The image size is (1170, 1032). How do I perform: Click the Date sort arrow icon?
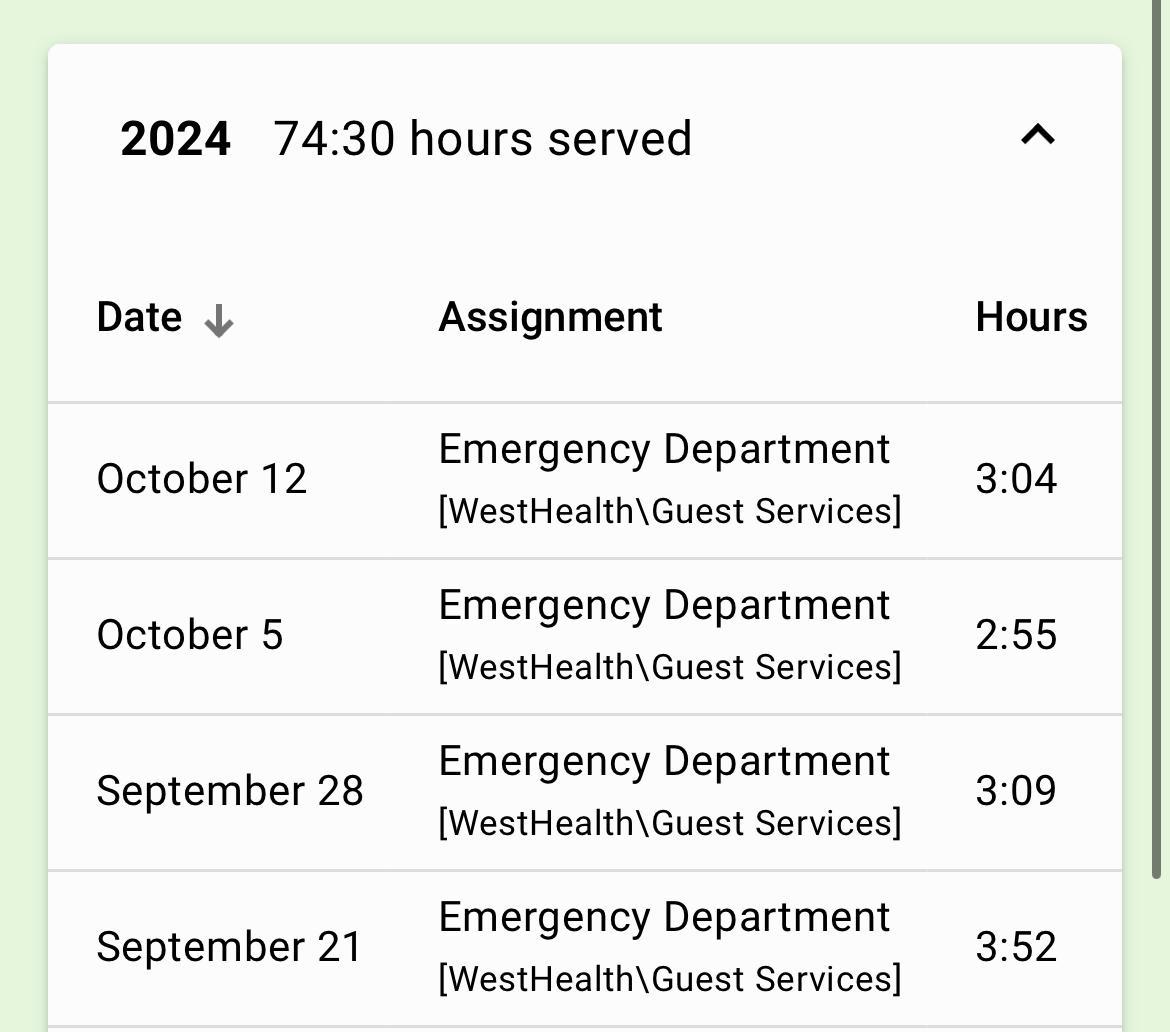pyautogui.click(x=218, y=321)
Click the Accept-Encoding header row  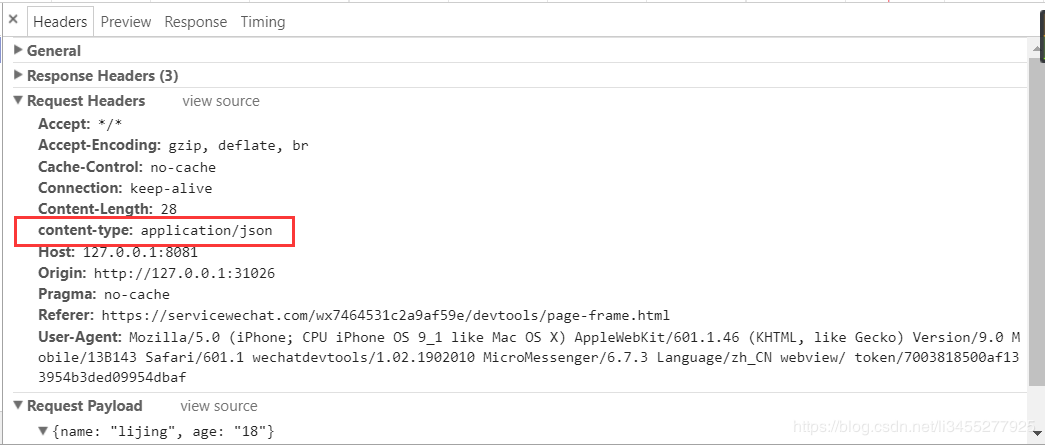[x=173, y=146]

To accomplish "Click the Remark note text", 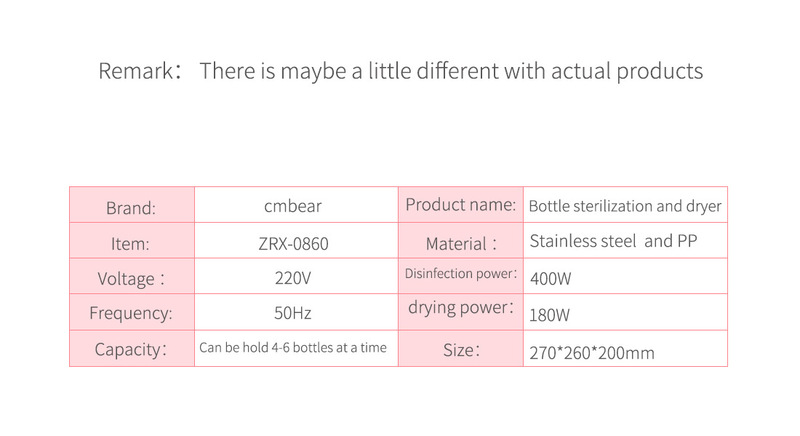I will point(400,71).
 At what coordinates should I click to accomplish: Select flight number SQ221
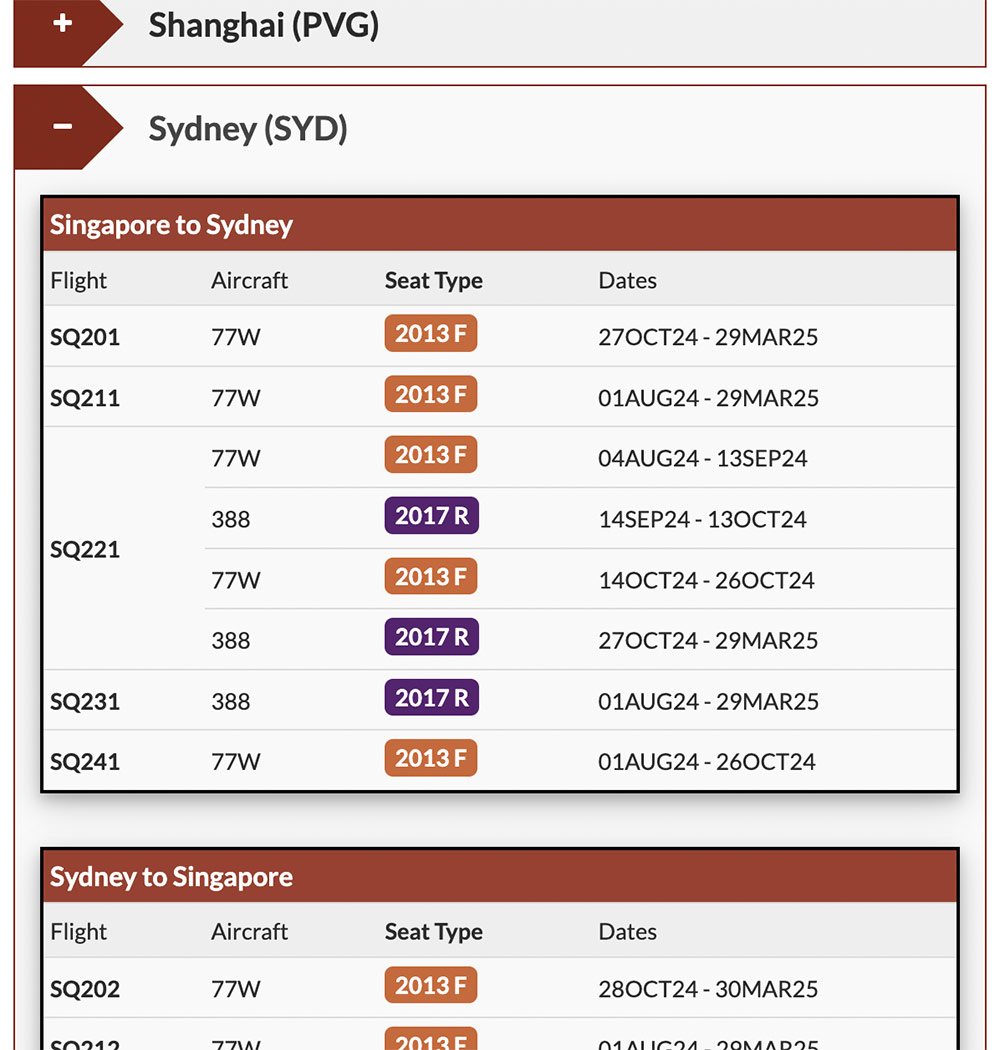coord(85,549)
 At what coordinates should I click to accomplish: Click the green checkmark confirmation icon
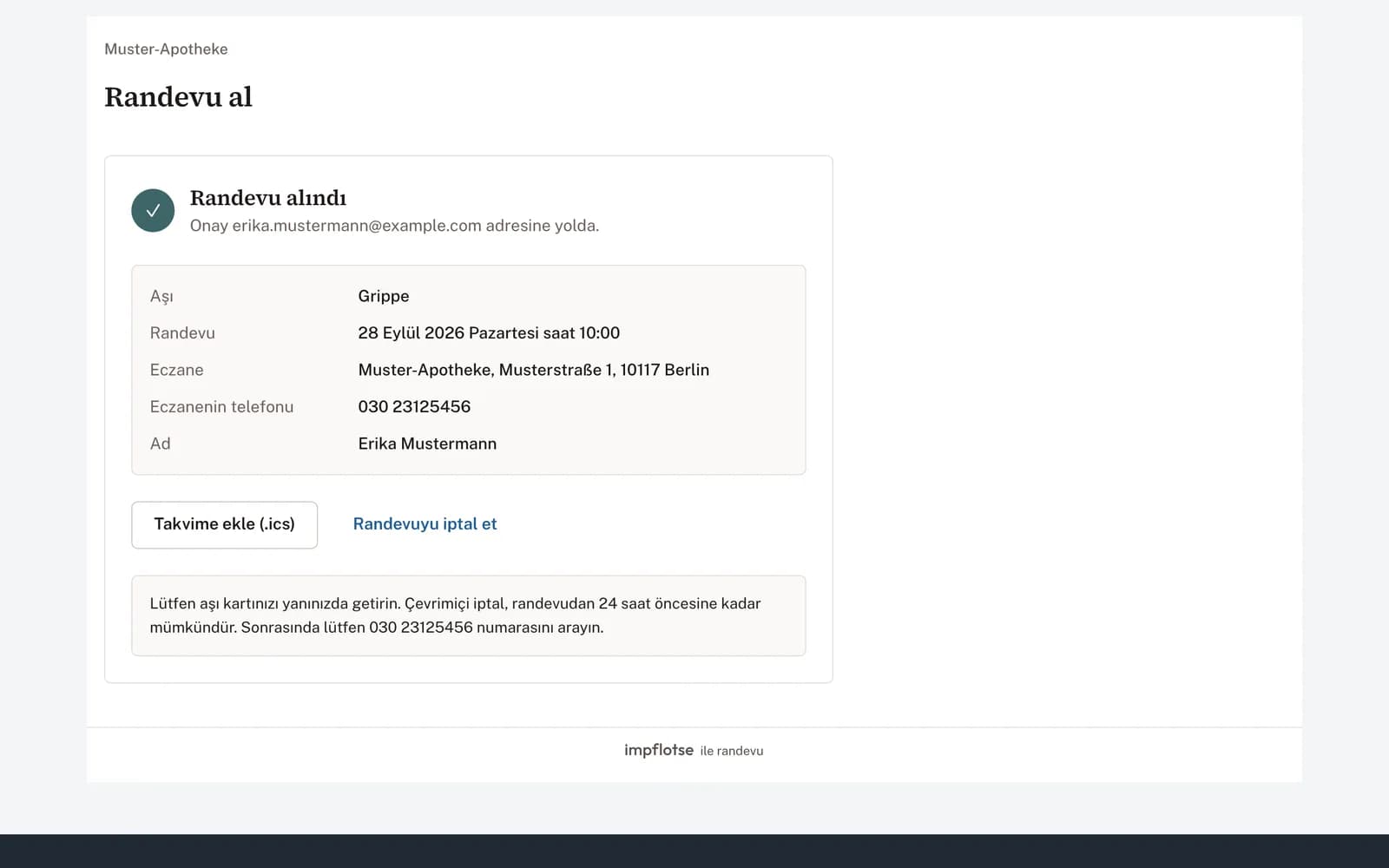(x=153, y=211)
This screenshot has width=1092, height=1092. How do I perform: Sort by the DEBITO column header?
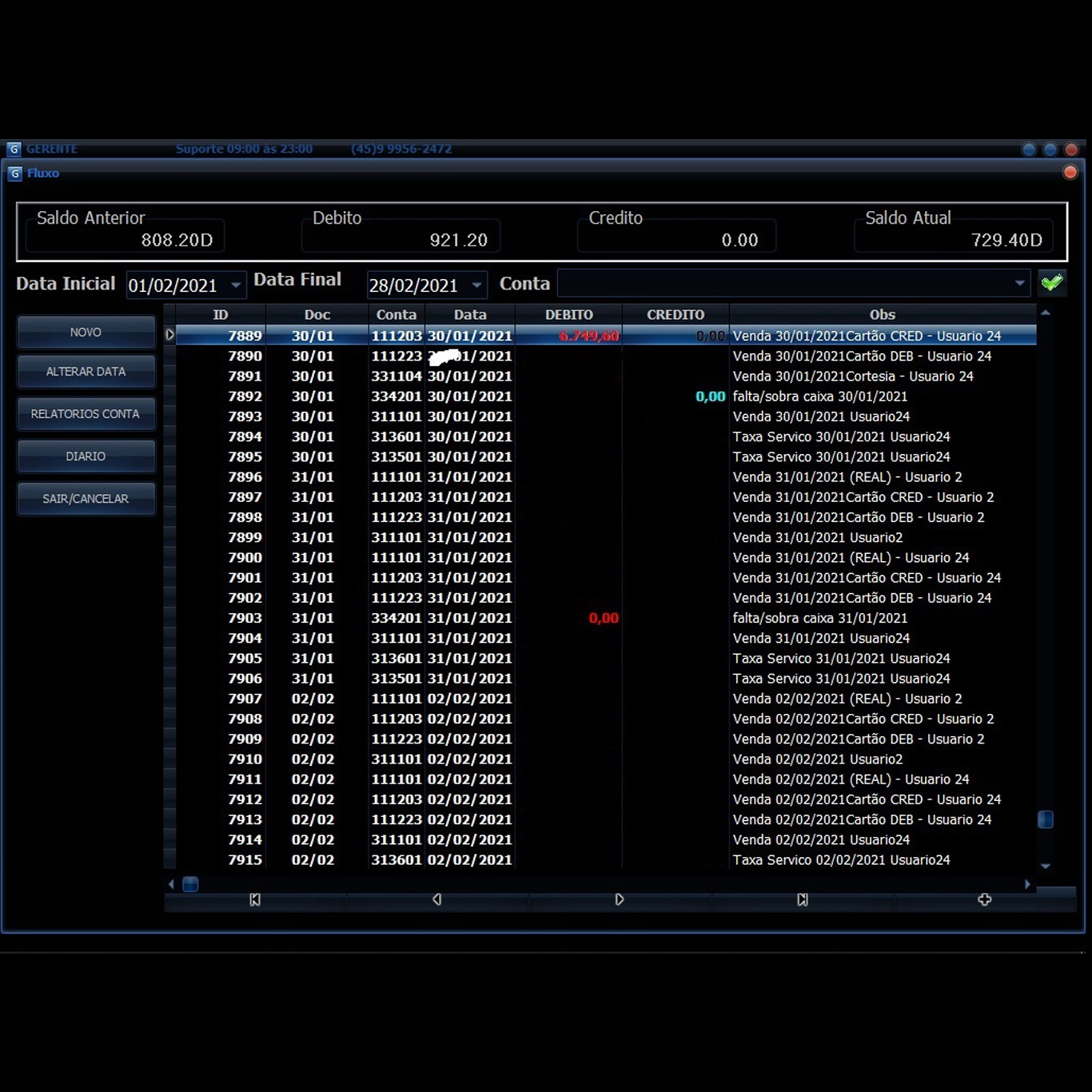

*How to complete this task*. The lines from the one containing "At what coordinates should I click to accomplish: Click" through the last line above are to be repeated exactly, and only those. Any pictures must be left out.

*Output of the exercise*.
 At what coordinates should I click to accomplish: Click the green checkmark confirmation icon
(x=153, y=211)
This screenshot has width=1092, height=1092. How do I perform: Sort by the DEBITO column header?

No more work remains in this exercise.